Hierbei handelt es sich nicht um normale Erstattungen aufgrund einer Umsatzsteuervoranmeldung o.Ä., sondern – vereinfacht – um folgende Sachverhalte: Unternehmer A stellt Unternehmer B eine Rechnung. Hierbei weist A zu Unrecht Umsatzsteuer aus und führt diese ans Finanzamt ab; B wird der Vorsteuerabzug entsprechend versagt. B scheitert mit dem Versuch, zivilrechtlich die zu viel gezahlte Umsatzsteuer von A zurückzuerhalten (z.B. aufgrund der Insolvenz von A). Nach Ansicht des Europäischen Gerichtshofs (EuGH) kann sich in einer solchen Konstellation ein direkter Anspruch von B an das Finanzamt von A auf Erstattung der zu viel gezahlten Umsatzsteuer ergeben.

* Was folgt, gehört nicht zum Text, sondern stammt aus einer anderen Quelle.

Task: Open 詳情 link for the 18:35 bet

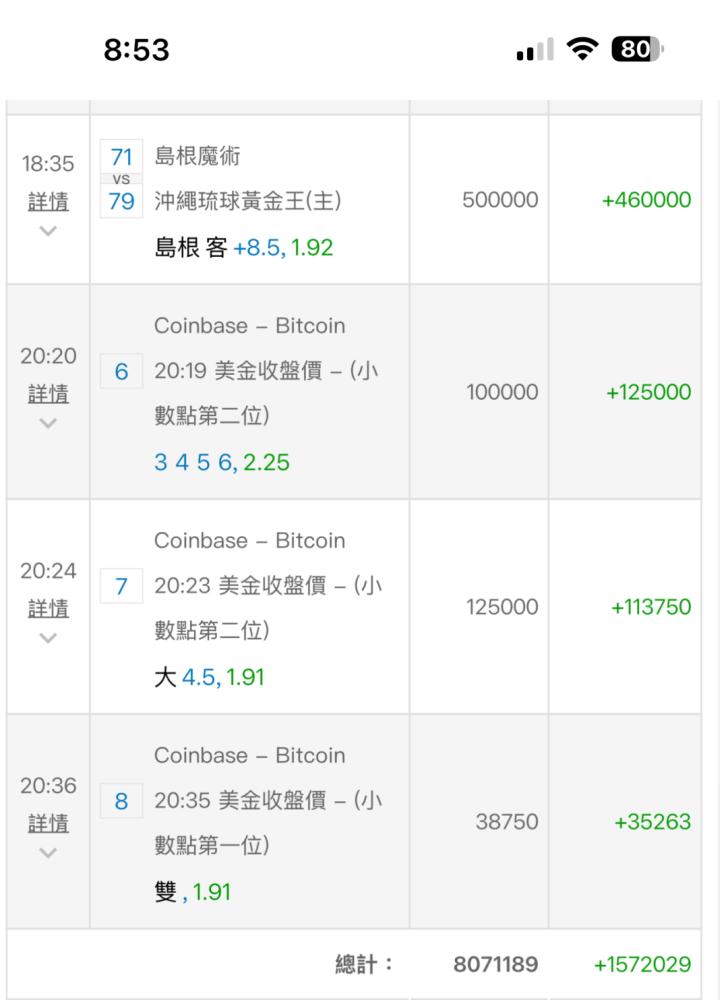Action: (48, 202)
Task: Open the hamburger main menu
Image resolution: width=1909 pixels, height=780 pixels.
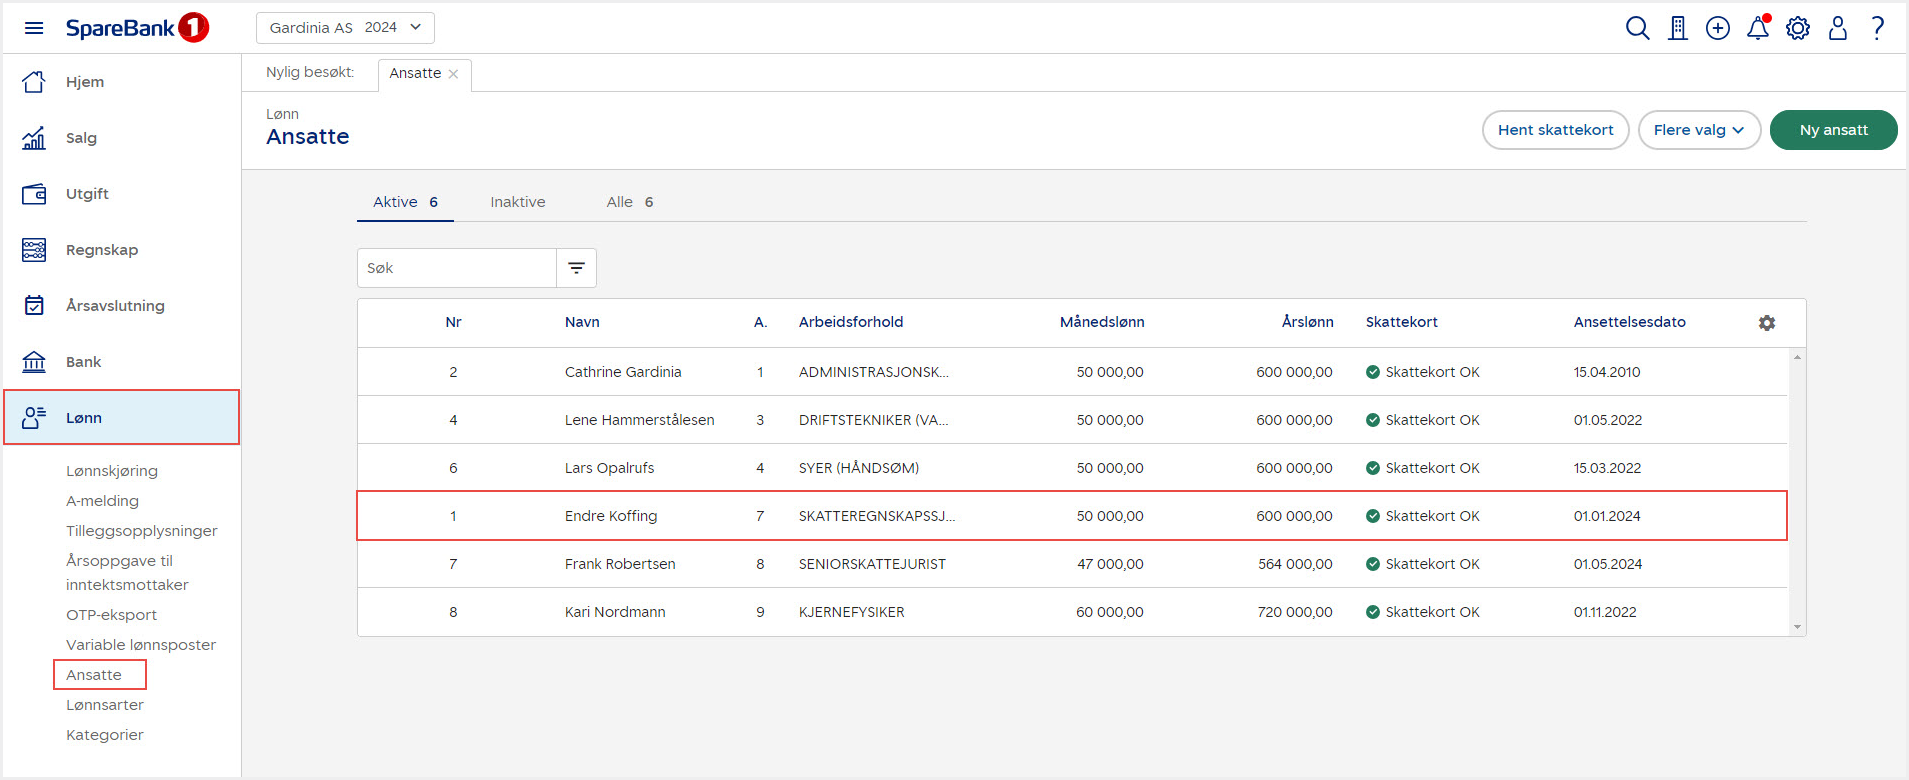Action: pos(34,28)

Aktuelles Urteil vom Bundesfinanzhof

Der Bundesfinanzhof hat sich nun explizit mit der Thematik auseinandersetzen müssen. Er bestätigt grundsätzlich die Möglichkeit, die zu Unrecht gezahlte Umsatzsteuer direkt vom Finanzamt zurückzuerhalten, „wenn eine Rückforderung vom Rechnungsaussteller insbesondere im Hinblick auf dessen Zahlungsunfähigkeit übermäßig erschwert ist“. Allerdings setzt dies voraus, dass der Rechnungsaussteller die abgerechnete Leistung auch gegenüber dem die Erstattung beantragenden Unternehmer erbracht hat. Hieran scheiterte es im konkreten Fall, da es sich um einen Fall des unberechtigten Steuerausweises handelte, das heißt die Rechnung nicht vom Leistungserbringer, sondern von einem Dritten (Scheinrechnung) ausgestellt wurde.

Konsequenzen

Grundsätzlich sollte solchen Fällen durch eine vernünftige Kontrolle der Eingangsrechnungen entgegengewirkt werden. Dies gelingt jedoch nicht immer. Dann kann der Direktanspruch ans Finanzamt dazu dienen, sich hinsichtlich der Umsatzsteuer schadlos zu halten, sofern nachweislich die Versuche scheitern, sich das Geld vom Rechnungsaussteller zurückzuholen. Die Erstattung muss im Rahmen des Billigkeitsverfahrens geltend gemacht werden. Ein etwaiger Einspruch gegen die Umsatzsteuerfestsetzung würde daher ins Leere laufen.